▶ **To do**: Copy, exactly and without additions, every line in the records below from the one holding "Työskentele kanssamme (50, 1965)" through the one holding "Core Zuoz (135, 1491)", both ends included.

Saved entries
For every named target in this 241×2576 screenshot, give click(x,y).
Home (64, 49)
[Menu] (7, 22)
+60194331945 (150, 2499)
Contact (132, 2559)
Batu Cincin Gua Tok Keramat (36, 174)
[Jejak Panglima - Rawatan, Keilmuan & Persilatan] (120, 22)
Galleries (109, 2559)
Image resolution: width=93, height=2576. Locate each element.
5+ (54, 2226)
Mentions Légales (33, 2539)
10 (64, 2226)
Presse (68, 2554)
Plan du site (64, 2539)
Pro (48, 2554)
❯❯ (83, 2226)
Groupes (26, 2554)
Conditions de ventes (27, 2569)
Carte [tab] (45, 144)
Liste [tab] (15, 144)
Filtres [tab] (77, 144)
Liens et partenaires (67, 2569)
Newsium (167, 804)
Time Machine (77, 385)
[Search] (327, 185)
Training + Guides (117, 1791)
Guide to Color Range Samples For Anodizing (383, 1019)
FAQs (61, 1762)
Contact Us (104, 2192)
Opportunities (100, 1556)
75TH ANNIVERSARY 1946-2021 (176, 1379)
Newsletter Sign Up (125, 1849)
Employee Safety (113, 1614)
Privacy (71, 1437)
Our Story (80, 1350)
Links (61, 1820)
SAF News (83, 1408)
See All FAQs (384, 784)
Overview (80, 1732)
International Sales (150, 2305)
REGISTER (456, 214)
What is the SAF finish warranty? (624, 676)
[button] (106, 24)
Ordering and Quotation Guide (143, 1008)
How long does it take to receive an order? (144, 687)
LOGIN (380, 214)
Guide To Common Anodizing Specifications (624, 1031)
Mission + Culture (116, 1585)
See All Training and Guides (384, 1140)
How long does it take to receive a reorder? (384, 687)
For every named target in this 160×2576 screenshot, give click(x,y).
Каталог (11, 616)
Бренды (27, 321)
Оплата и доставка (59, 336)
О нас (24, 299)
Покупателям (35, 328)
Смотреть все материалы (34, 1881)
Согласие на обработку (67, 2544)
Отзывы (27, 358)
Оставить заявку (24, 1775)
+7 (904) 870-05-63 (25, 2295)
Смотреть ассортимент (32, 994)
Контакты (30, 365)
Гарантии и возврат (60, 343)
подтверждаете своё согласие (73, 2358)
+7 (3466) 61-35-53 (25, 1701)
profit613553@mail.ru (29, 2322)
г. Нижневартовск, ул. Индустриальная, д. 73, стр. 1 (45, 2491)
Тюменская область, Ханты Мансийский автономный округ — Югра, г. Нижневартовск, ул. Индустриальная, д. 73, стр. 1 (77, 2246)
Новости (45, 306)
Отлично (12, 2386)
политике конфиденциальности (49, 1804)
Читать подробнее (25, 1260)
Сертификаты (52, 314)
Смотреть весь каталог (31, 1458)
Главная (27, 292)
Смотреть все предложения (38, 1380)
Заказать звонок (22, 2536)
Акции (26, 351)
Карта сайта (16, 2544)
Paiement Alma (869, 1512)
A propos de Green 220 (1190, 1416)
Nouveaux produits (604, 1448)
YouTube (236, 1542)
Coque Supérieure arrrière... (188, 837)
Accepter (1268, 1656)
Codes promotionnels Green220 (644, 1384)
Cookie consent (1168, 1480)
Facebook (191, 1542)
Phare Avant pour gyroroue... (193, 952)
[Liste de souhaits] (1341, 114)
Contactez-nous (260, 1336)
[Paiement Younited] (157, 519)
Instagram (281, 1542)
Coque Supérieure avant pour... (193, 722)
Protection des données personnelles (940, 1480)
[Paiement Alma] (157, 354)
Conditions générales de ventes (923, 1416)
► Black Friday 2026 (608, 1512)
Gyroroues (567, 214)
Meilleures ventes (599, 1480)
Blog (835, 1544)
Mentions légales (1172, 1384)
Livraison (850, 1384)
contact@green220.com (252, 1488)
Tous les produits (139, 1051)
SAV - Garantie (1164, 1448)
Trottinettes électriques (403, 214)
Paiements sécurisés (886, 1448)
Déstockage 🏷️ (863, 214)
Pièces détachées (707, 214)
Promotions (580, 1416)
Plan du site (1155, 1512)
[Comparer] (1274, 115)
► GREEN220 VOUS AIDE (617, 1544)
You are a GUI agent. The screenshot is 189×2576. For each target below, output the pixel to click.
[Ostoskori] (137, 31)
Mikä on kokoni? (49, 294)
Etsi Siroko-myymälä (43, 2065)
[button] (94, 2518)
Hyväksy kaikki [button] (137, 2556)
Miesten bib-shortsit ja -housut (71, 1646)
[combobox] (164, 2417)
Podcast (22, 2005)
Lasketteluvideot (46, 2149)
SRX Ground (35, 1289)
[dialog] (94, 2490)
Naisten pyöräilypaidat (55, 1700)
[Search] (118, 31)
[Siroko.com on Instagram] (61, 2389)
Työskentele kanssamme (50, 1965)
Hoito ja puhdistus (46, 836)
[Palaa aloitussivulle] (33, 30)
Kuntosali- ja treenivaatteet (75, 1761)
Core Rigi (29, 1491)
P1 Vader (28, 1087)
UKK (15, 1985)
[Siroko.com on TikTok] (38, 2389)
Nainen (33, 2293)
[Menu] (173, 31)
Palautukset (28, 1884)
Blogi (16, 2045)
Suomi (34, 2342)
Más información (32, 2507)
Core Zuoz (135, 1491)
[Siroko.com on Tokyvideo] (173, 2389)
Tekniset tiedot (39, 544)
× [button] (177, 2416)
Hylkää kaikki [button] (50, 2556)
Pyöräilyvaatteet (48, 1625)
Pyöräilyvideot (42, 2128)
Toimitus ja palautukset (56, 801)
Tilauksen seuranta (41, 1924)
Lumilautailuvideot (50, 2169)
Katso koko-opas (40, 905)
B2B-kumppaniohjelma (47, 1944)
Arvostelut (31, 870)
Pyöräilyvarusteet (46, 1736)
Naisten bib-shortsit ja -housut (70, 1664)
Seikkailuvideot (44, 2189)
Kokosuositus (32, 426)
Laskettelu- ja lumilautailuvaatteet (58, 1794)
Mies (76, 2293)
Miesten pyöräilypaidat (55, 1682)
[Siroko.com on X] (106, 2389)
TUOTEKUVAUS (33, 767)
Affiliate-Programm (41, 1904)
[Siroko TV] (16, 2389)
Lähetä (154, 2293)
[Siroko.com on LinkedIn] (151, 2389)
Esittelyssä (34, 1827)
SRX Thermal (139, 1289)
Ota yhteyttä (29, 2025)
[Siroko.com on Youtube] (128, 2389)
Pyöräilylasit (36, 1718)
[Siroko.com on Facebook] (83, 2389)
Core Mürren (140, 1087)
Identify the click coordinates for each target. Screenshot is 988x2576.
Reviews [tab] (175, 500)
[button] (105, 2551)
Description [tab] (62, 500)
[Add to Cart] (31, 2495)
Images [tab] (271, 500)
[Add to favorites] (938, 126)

▶ **Response to this task**:
Työskentele kanssamme (50, 1965)
Hoito ja puhdistus (46, 836)
[Palaa aloitussivulle] (33, 30)
Kuntosali- ja treenivaatteet (75, 1761)
Core Rigi (29, 1491)
P1 Vader (28, 1087)
UKK (15, 1985)
[Siroko.com on TikTok] (38, 2389)
Nainen (33, 2293)
[Menu] (173, 31)
Palautukset (28, 1884)
Blogi (16, 2045)
Suomi (34, 2342)
Más información (32, 2507)
Core Zuoz (135, 1491)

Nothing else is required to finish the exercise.